--- START ---

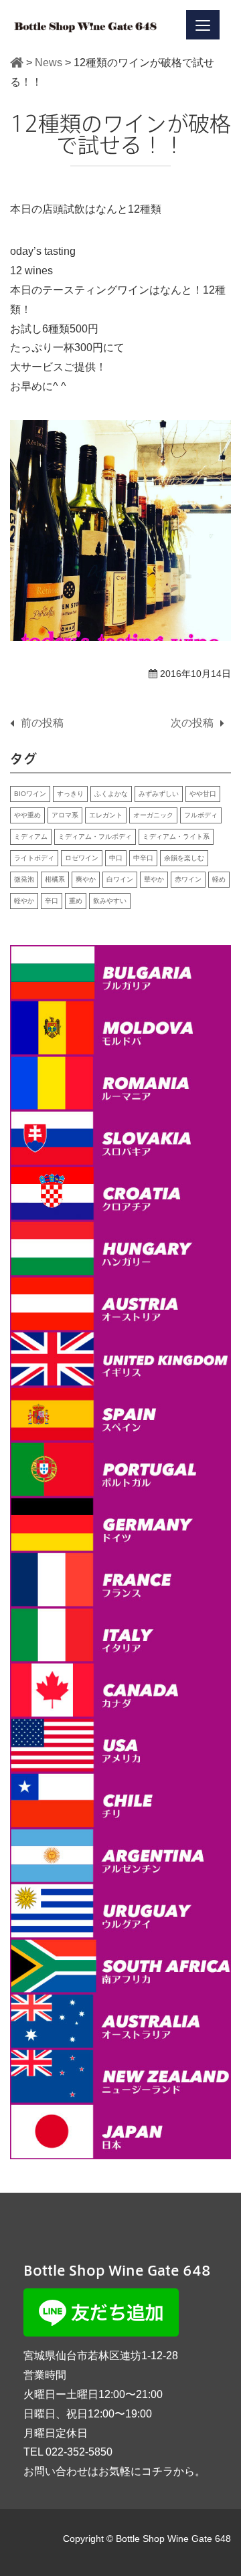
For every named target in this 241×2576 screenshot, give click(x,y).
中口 (116, 858)
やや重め (27, 815)
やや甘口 (202, 793)
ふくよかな (111, 793)
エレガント (106, 815)
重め (75, 900)
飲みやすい (110, 900)
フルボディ (201, 815)
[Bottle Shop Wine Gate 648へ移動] (16, 62)
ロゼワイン (81, 858)
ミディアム (31, 836)
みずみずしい (159, 793)
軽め (219, 879)
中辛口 (143, 858)
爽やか (86, 879)
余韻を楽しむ (184, 858)
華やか (154, 879)
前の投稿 (42, 722)
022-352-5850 (79, 2452)
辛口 (51, 900)
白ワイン (119, 879)
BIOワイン (30, 793)
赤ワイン (188, 879)
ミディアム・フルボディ (95, 836)
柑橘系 (55, 879)
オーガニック (153, 815)
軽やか (24, 900)
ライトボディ (34, 858)
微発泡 (24, 879)
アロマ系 (65, 815)
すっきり (70, 793)
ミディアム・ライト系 (176, 836)
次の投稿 (192, 722)
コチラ (157, 2471)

--- END ---

_GOAL OF THE EXERCISE_
Send back exactly the lines of the listing above, beginning at the line containing "赤ワイン (188, 879)" and ending with the last. Add nothing.

_RESPONSE TO THE EXERCISE_
赤ワイン (188, 879)
ミディアム・フルボディ (95, 836)
柑橘系 (55, 879)
オーガニック (153, 815)
軽やか (24, 900)
ライトボディ (34, 858)
微発泡 (24, 879)
アロマ系 (65, 815)
すっきり (70, 793)
ミディアム・ライト系 (176, 836)
次の投稿 (192, 722)
コチラ (157, 2471)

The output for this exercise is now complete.